(Stored records)
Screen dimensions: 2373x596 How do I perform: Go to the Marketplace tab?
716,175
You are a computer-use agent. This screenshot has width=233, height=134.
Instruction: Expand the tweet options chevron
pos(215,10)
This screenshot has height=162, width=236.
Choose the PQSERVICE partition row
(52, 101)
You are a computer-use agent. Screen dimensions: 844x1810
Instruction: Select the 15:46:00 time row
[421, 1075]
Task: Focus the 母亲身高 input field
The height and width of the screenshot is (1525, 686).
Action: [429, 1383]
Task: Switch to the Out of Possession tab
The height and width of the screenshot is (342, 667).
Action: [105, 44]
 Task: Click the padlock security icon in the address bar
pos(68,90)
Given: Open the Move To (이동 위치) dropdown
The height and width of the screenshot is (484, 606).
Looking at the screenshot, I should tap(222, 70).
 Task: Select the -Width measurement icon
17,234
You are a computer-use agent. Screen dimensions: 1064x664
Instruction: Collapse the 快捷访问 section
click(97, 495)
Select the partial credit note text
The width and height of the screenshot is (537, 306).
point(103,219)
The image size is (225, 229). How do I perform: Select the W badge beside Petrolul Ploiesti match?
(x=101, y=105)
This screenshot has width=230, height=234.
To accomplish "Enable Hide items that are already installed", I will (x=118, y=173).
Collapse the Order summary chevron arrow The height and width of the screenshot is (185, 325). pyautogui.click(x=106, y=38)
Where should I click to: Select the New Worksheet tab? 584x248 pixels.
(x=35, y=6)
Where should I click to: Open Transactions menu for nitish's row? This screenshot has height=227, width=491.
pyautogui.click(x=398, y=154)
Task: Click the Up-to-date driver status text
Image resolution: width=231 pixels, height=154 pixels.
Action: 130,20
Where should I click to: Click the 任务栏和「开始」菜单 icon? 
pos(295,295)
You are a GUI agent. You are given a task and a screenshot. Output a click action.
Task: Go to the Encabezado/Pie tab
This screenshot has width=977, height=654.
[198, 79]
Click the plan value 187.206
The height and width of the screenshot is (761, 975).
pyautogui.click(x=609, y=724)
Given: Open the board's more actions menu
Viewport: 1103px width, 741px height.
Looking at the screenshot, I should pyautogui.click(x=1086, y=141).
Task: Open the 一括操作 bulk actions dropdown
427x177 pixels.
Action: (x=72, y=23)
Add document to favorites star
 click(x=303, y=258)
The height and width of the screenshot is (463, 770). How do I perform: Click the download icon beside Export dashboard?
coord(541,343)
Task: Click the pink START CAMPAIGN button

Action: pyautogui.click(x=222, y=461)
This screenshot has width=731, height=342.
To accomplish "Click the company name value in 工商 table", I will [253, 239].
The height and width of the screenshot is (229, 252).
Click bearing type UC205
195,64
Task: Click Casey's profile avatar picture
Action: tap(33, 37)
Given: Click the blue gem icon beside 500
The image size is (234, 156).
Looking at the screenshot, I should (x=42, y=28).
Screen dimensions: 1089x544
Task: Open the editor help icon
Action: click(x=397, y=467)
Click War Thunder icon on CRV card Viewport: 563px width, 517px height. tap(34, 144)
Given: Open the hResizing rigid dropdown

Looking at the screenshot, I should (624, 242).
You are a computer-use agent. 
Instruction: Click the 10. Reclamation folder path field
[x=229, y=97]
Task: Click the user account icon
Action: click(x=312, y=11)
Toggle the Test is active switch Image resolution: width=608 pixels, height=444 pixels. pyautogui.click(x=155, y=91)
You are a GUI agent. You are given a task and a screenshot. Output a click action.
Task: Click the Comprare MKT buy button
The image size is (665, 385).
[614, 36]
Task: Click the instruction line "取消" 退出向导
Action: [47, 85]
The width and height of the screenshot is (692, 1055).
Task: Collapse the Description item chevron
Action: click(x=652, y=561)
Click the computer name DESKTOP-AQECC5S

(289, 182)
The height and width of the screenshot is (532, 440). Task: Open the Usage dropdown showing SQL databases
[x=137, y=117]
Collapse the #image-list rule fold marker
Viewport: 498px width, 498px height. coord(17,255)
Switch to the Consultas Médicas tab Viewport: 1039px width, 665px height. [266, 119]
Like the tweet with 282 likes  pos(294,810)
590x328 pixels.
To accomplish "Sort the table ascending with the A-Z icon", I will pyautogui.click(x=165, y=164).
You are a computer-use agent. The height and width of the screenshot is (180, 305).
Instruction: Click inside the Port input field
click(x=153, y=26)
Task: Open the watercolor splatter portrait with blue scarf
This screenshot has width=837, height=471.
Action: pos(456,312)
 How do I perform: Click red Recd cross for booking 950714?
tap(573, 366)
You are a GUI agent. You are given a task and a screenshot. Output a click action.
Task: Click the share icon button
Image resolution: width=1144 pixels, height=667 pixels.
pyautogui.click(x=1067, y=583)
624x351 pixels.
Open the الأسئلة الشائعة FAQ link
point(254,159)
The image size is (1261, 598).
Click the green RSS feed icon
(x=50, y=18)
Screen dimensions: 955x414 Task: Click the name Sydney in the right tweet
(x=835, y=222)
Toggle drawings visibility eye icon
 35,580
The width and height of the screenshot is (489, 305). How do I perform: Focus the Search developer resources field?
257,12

> _Task description_: The data above should be returned in full, exactly as written.

> _Solution_:
Screen dimensions: 2373x596 How do I perform: Go to the Marketplace tab?
716,175
You are a computer-use agent. This screenshot has width=233, height=134.
Instruction: Expand the tweet options chevron
pos(215,10)
This screenshot has height=162, width=236.
Choose the PQSERVICE partition row
(52, 101)
You are a computer-use agent. Screen dimensions: 844x1810
Instruction: Select the 15:46:00 time row
[421, 1075]
Task: Focus the 母亲身高 input field
The height and width of the screenshot is (1525, 686).
Action: [429, 1383]
Task: Switch to the Out of Possession tab
The height and width of the screenshot is (342, 667).
Action: [105, 44]
 Task: Click the padlock security icon in the address bar
pos(68,90)
Given: Open the Move To (이동 위치) dropdown
The height and width of the screenshot is (484, 606).
Looking at the screenshot, I should tap(222, 70).
 Task: Select the -Width measurement icon
17,234
You are a computer-use agent. Screen dimensions: 1064x664
Instruction: Collapse the 快捷访问 section
click(97, 495)
Select the partial credit note text
The width and height of the screenshot is (537, 306).
point(103,219)
The image size is (225, 229). How do I perform: Select the W badge beside Petrolul Ploiesti match?
(x=101, y=105)
This screenshot has width=230, height=234.
To accomplish "Enable Hide items that are already installed", I will (x=118, y=173).
Collapse the Order summary chevron arrow The height and width of the screenshot is (185, 325). pyautogui.click(x=106, y=38)
Where should I click to: Select the New Worksheet tab? 584x248 pixels.
(x=35, y=6)
Where should I click to: Open Transactions menu for nitish's row? This screenshot has height=227, width=491.
pyautogui.click(x=398, y=154)
Task: Click the Up-to-date driver status text
Image resolution: width=231 pixels, height=154 pixels.
Action: 130,20
Where should I click to: Click the 任务栏和「开始」菜单 icon? 
pos(295,295)
You are a GUI agent. You are given a task and a screenshot. Output a click action.
Task: Go to the Encabezado/Pie tab
This screenshot has width=977, height=654.
[198, 79]
Click the plan value 187.206
The height and width of the screenshot is (761, 975).
pyautogui.click(x=609, y=724)
Given: Open the board's more actions menu
Viewport: 1103px width, 741px height.
Looking at the screenshot, I should pyautogui.click(x=1086, y=141).
Task: Open the 一括操作 bulk actions dropdown
427x177 pixels.
Action: (x=72, y=23)
Add document to favorites star
 click(x=303, y=258)
The height and width of the screenshot is (463, 770). How do I perform: Click the download icon beside Export dashboard?
coord(541,343)
Task: Click the pink START CAMPAIGN button

Action: pyautogui.click(x=222, y=461)
This screenshot has width=731, height=342.
To accomplish "Click the company name value in 工商 table", I will [253, 239].
The height and width of the screenshot is (229, 252).
Click bearing type UC205
195,64
Task: Click Casey's profile avatar picture
Action: tap(33, 37)
Given: Click the blue gem icon beside 500
The image size is (234, 156).
Looking at the screenshot, I should (x=42, y=28).
Screen dimensions: 1089x544
Task: Open the editor help icon
Action: click(x=397, y=467)
Click War Thunder icon on CRV card Viewport: 563px width, 517px height. tap(34, 144)
Given: Open the hResizing rigid dropdown

Looking at the screenshot, I should (624, 242).
You are a computer-use agent. 
Instruction: Click the 10. Reclamation folder path field
[x=229, y=97]
Task: Click the user account icon
Action: click(x=312, y=11)
Toggle the Test is active switch Image resolution: width=608 pixels, height=444 pixels. pyautogui.click(x=155, y=91)
You are a GUI agent. You are given a task and a screenshot. Output a click action.
Task: Click the Comprare MKT buy button
The image size is (665, 385).
[614, 36]
Task: Click the instruction line "取消" 退出向导
Action: [47, 85]
The width and height of the screenshot is (692, 1055).
Task: Collapse the Description item chevron
Action: click(x=652, y=561)
Click the computer name DESKTOP-AQECC5S

(289, 182)
The height and width of the screenshot is (532, 440). Task: Open the Usage dropdown showing SQL databases
[x=137, y=117]
Collapse the #image-list rule fold marker
Viewport: 498px width, 498px height. coord(17,255)
Switch to the Consultas Médicas tab Viewport: 1039px width, 665px height. [266, 119]
Like the tweet with 282 likes  pos(294,810)
590x328 pixels.
To accomplish "Sort the table ascending with the A-Z icon", I will pyautogui.click(x=165, y=164).
You are a computer-use agent. The height and width of the screenshot is (180, 305).
Instruction: Click inside the Port input field
click(x=153, y=26)
Task: Open the watercolor splatter portrait with blue scarf
This screenshot has width=837, height=471.
Action: pos(456,312)
 How do I perform: Click red Recd cross for booking 950714?
tap(573, 366)
You are a GUI agent. You are given a task and a screenshot. Output a click action.
Task: Click the share icon button
Image resolution: width=1144 pixels, height=667 pixels.
pyautogui.click(x=1067, y=583)
624x351 pixels.
Open the الأسئلة الشائعة FAQ link
point(254,159)
The image size is (1261, 598).
Click the green RSS feed icon
(x=50, y=18)
Screen dimensions: 955x414 Task: Click the name Sydney in the right tweet
(x=835, y=222)
Toggle drawings visibility eye icon
 35,580
The width and height of the screenshot is (489, 305). How do I perform: Focus the Search developer resources field?
257,12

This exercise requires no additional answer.